Während andere in den Ausgang gehen, mache ich Sport. Das hat mein Leben gerettet, der Sport hilft gegen das Heimweh. Sport ist Motivation, Ziel, Disziplin. Und Boxen zeigt mir, wie ich stark bleiben kann: Ich habe zwar ein Team, aber im Ring stehe ich allein. Wenn ich aufgebe, habe ich verloren. Es ist wie im Leben. Zudem lernte ich im Boxclub viele Schweizer kennen und verbesserte so mein Schweizerdeutsch, was mir auch sehr wichtig war und ist.

Jetzt verdienen Sie Ihr eigenes Geld in der Ausbildung als Sanitärinstallateur bei der Firma HWT in Au.

Ja, und darüber bin ich sehr glücklich. Ich bin dankbar, dass mir der Betrieb eine Chance gegeben hat, einen Beruf zu erlernen. Als ich in die Schweiz kam, wusste ich nicht einmal, was eine Lehre ist. Jetzt bin ich im zweiten Lehrjahr. Nur reicht ein Lehrlingslohn nicht, um alle Kosten zu decken. Ich erhalte zusätzlich Unterstützung von der Sozialhilfe.

Wie fühlt es sich an, in der Schweiz zu wohnen?

Ich mag es sehr, hier leben zu dürfen. Die meisten Menschen sind sehr korrekt. Hier ist man pünktlich und alles muss perfekt sein. Ich habe nur sehr selten ein Problem, und wenn ich eines habe, wird mir gut geholfen. Trotzdem habe ich mich oft allein gefühlt. Bis ich meine jetzige Verlobte kennengelernt habe. Mit ihr möchte ich mein Leben verbringen.
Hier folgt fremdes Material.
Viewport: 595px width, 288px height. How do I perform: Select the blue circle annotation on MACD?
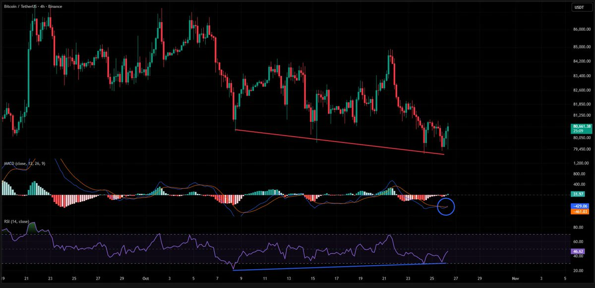point(446,207)
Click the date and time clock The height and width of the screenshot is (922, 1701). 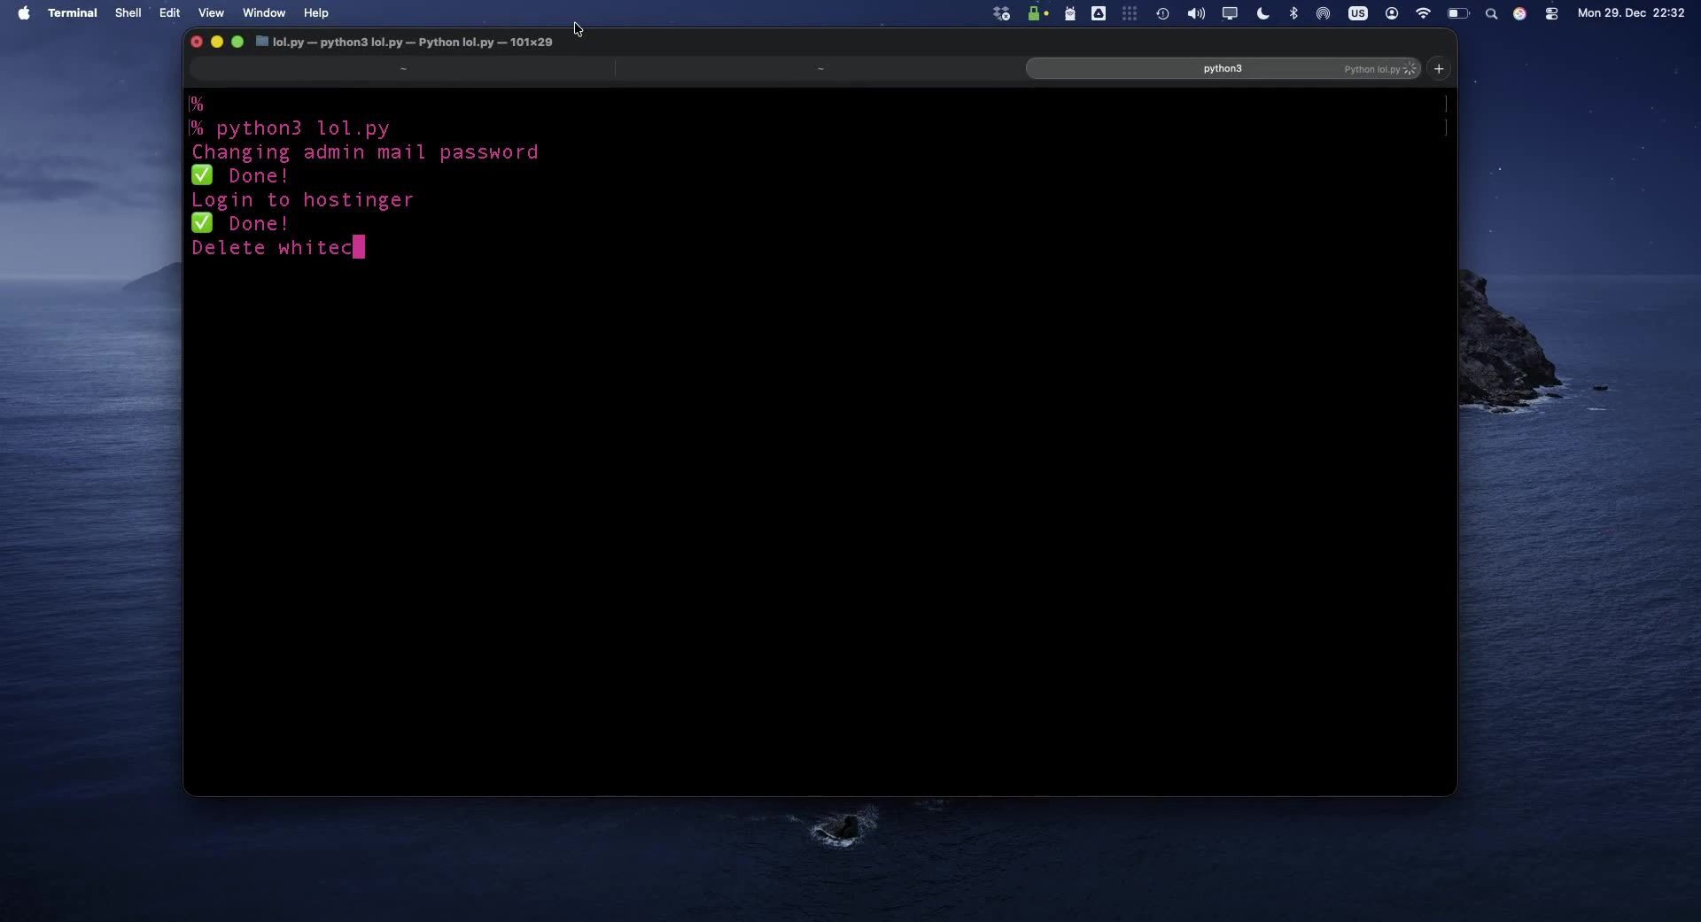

Wie gestaltet sich der Kontakt zu Ihrer Familie?

Wir schreiben und telefonieren regelmässig. Mittlerweile wohnt meine Familie im Iran, wo sie jetzt mal zwei Jahre bleiben kann. Mein Wunsch ist es, sie in die Schweiz nachzuholen, damit sie an einem sicheren Ort wohnen kann. Da ich eine grosse Familie habe, ist die Chance, dass dies gelingt, aber gering. Deshalb ist es mein Traum, sie einfach zu besuchen. Nächsten Januar wohne ich fünf Jahre in der Schweiz. Dann ist das eventuell von den Reisebestimmungen her möglich.

Welche Pläne haben Sie für die Zukunft?

Ich möchte meine Ausbildung abschliessen und arbeiten, damit ich meine Familie unterstützen kann. Wenn ich bereit dazu bin, möchte ich mich auch weiterbilden. Ausserdem möchte ich Kinder unterstützen, die ein ähnliches Schicksal wie ich tragen, und weitergeben, was ich gelernt habe. Ich brauche kein Leben im Luxus, mir ist es wichtiger, Kindern und Menschen in Not helfen zu können. Zudem will ich weiter boxen. Mein grosses Ziel sind die Olympischen Spiele.